───── SUPPLIED DATA

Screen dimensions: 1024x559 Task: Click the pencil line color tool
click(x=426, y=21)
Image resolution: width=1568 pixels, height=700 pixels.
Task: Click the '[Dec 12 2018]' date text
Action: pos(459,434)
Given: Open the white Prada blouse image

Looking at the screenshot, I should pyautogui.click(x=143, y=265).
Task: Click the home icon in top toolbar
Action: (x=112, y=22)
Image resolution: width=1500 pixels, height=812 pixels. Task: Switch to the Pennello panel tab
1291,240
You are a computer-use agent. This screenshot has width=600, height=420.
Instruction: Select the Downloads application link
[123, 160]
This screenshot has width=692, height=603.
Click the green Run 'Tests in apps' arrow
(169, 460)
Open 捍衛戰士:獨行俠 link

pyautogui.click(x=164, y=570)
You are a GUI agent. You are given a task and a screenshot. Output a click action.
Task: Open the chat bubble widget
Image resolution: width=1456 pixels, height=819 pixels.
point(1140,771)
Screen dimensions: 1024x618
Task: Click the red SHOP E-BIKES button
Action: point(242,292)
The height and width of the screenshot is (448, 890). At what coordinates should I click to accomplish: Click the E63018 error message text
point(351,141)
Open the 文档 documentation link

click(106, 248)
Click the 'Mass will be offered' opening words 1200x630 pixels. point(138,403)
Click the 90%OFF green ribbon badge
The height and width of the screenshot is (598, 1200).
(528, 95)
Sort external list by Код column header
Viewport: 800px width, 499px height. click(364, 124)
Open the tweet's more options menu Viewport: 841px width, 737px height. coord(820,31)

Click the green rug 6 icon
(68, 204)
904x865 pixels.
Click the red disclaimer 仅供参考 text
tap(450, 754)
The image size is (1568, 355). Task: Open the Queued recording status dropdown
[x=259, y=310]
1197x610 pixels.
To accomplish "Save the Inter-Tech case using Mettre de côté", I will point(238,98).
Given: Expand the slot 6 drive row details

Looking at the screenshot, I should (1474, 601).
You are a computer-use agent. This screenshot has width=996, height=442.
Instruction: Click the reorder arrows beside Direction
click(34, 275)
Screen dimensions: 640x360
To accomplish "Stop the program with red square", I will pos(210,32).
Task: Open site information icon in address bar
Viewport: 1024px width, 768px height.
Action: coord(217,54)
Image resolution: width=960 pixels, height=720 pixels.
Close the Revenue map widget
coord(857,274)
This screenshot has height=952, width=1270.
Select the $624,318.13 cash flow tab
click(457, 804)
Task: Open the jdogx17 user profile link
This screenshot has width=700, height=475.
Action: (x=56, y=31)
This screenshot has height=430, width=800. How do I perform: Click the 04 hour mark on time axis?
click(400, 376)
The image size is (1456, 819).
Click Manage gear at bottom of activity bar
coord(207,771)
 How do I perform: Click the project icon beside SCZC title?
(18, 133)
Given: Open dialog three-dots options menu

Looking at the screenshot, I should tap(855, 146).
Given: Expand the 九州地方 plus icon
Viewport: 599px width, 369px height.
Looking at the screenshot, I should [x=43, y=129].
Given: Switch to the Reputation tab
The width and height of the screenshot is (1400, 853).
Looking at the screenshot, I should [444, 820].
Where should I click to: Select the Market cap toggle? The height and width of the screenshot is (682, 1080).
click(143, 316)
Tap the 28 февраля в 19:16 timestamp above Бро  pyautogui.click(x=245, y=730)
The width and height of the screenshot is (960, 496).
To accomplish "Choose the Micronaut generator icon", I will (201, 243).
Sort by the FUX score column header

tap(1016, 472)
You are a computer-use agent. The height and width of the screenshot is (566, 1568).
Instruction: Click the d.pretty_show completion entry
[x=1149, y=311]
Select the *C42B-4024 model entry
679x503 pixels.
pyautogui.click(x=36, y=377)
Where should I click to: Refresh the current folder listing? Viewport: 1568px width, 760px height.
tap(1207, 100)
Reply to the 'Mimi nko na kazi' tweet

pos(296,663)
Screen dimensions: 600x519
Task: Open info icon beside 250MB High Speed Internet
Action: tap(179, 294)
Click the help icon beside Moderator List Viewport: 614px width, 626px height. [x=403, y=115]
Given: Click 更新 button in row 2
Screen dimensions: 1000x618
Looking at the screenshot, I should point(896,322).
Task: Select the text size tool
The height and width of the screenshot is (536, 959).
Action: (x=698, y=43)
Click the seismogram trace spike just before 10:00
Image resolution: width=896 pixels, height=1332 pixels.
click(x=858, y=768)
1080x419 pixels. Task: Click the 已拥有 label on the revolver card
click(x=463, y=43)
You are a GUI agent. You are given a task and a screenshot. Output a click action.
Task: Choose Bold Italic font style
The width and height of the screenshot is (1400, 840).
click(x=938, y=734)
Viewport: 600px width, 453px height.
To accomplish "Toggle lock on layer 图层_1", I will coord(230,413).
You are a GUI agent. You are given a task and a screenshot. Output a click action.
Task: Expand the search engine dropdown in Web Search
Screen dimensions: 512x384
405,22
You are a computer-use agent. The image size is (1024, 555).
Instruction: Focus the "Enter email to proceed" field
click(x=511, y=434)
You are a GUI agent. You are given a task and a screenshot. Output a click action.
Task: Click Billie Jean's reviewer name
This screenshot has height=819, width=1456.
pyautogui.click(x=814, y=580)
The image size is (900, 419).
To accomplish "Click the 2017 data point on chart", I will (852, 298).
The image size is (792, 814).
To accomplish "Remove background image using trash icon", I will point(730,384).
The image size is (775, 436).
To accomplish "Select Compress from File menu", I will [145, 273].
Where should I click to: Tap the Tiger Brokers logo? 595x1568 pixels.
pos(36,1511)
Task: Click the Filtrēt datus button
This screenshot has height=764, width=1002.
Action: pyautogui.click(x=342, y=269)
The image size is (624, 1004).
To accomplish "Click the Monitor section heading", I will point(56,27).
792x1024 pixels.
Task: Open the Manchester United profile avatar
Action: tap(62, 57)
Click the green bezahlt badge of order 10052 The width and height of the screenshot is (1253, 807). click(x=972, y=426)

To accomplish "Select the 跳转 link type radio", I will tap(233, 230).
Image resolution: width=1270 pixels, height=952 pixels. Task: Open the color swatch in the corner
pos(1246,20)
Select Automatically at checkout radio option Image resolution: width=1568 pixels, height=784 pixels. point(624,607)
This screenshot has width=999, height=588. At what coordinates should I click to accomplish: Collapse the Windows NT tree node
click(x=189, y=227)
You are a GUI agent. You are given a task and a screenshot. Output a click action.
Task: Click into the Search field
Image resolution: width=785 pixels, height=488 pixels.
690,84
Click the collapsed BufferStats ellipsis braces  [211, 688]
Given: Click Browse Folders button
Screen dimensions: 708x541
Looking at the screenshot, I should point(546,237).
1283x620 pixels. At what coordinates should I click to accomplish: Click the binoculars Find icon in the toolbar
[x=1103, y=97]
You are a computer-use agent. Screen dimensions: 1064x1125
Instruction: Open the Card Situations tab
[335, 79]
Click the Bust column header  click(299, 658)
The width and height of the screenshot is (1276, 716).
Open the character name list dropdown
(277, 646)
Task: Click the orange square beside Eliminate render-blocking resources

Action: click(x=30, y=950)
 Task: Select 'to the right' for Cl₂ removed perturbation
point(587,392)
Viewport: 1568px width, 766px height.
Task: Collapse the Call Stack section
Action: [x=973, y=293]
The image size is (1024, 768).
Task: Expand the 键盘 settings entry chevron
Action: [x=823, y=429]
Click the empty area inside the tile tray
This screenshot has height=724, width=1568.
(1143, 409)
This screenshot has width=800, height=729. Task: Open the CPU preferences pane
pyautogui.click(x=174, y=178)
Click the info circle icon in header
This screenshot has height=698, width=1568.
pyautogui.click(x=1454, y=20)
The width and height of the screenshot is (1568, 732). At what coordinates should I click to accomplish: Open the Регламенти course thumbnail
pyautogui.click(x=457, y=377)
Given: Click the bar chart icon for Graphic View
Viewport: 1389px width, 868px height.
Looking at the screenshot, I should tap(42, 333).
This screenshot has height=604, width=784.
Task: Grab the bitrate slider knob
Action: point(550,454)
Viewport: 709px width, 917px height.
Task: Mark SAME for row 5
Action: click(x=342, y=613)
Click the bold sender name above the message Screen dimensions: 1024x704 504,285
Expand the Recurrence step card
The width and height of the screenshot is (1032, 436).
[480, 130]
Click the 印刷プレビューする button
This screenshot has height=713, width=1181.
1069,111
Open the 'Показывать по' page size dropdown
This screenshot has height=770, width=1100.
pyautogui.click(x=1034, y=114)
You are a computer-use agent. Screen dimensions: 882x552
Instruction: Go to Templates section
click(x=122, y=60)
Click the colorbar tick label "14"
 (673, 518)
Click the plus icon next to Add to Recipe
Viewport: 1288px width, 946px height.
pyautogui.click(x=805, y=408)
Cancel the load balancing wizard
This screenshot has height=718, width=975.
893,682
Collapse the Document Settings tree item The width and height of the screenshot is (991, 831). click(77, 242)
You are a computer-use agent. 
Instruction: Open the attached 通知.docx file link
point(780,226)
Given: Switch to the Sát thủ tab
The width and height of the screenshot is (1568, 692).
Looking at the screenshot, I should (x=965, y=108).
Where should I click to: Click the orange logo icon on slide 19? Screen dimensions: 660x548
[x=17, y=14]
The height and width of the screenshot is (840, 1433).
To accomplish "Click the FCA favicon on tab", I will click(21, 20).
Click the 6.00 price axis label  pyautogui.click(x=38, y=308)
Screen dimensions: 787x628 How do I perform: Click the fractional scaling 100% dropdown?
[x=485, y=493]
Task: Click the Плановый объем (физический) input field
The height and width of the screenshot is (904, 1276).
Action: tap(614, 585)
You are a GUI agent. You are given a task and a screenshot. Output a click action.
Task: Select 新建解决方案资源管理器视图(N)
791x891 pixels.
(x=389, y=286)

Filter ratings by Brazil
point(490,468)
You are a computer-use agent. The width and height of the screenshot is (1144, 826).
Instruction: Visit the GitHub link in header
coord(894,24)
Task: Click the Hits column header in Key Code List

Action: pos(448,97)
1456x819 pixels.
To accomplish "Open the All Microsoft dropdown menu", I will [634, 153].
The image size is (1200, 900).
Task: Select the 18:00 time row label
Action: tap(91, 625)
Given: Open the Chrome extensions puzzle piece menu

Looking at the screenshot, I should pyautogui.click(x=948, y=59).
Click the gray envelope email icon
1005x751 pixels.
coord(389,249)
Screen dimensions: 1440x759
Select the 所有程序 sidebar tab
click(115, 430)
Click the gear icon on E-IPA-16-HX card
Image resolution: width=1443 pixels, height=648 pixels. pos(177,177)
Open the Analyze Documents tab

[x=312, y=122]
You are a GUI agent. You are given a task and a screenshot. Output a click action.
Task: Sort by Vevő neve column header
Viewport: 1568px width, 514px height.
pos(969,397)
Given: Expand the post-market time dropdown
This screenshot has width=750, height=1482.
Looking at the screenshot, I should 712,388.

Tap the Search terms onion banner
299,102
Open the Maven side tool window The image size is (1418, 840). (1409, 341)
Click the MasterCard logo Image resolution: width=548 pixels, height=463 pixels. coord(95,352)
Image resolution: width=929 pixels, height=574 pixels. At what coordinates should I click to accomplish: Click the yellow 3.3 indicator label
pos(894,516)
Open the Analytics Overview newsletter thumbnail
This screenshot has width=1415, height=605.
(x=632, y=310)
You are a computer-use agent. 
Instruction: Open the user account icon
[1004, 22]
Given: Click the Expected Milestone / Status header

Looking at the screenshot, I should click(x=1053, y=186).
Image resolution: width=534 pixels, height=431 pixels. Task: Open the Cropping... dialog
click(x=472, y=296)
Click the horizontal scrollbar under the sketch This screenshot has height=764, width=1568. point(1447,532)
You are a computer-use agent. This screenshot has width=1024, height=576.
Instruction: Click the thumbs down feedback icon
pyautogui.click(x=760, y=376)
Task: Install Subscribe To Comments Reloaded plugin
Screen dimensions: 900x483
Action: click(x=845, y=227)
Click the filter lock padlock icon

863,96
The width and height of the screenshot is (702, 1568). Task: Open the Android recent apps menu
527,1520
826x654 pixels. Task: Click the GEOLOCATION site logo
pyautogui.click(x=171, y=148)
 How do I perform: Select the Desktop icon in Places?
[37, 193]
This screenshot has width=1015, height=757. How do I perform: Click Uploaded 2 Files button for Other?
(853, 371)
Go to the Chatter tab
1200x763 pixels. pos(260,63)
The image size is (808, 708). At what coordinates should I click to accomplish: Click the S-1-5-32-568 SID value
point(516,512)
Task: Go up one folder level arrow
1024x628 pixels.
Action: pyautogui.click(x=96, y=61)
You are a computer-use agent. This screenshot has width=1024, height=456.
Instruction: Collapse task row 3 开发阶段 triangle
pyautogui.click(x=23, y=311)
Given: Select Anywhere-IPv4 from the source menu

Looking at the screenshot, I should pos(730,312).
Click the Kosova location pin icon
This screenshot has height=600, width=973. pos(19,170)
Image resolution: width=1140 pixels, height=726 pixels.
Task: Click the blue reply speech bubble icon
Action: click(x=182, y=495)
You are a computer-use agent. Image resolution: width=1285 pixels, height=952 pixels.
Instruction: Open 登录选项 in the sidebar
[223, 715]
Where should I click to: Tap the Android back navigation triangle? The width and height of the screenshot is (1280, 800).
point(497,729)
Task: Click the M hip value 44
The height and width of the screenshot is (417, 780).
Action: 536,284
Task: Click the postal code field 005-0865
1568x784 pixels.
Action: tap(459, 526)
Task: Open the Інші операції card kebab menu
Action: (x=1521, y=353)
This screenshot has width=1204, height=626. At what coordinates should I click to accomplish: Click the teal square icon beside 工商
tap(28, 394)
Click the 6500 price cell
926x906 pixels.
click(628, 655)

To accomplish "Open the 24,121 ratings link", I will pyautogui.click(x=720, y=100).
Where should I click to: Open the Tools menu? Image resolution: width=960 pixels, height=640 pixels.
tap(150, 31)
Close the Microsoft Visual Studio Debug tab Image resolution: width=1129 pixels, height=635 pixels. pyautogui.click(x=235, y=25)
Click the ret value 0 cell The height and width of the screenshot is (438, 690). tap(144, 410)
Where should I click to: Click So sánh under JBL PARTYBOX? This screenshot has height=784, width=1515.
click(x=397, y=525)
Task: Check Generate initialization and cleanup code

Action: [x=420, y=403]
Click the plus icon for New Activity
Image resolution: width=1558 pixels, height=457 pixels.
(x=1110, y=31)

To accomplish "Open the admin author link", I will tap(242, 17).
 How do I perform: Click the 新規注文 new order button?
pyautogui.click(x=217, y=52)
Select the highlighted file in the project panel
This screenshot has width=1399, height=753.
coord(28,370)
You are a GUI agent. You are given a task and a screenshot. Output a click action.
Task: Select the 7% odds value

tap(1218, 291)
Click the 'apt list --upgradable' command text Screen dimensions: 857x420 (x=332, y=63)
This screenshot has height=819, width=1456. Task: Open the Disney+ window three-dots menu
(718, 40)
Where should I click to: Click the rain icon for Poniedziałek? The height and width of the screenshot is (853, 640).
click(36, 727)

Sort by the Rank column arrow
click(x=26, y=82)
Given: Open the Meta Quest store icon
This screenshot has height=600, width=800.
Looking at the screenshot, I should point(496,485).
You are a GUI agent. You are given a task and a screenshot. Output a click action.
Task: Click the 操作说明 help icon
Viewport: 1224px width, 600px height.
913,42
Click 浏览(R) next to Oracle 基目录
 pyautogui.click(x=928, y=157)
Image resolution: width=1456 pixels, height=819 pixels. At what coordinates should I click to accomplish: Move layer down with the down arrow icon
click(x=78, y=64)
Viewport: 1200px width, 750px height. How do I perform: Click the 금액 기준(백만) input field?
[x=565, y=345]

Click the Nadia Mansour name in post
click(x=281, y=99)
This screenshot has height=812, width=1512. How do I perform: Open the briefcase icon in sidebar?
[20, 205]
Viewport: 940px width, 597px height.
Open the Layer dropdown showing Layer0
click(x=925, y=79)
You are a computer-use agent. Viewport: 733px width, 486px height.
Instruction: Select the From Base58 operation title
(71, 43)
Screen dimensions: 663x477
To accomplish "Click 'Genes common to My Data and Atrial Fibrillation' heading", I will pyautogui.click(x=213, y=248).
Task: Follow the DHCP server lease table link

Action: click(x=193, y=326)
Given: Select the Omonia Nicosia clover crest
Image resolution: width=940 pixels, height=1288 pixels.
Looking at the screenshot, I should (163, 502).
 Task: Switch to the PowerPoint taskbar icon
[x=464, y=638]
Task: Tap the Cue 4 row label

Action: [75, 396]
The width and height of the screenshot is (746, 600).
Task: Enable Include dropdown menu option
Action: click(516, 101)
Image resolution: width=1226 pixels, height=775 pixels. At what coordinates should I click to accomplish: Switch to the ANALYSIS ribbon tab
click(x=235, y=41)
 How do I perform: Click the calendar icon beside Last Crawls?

──────────

All lines that contain the word "cell" should be copied from the listing.

* RESPONSE FOR THIS EXERCISE:
Click the 6500 price cell
Click the ret value 0 cell The height and width of the screenshot is (438, 690). tap(144, 410)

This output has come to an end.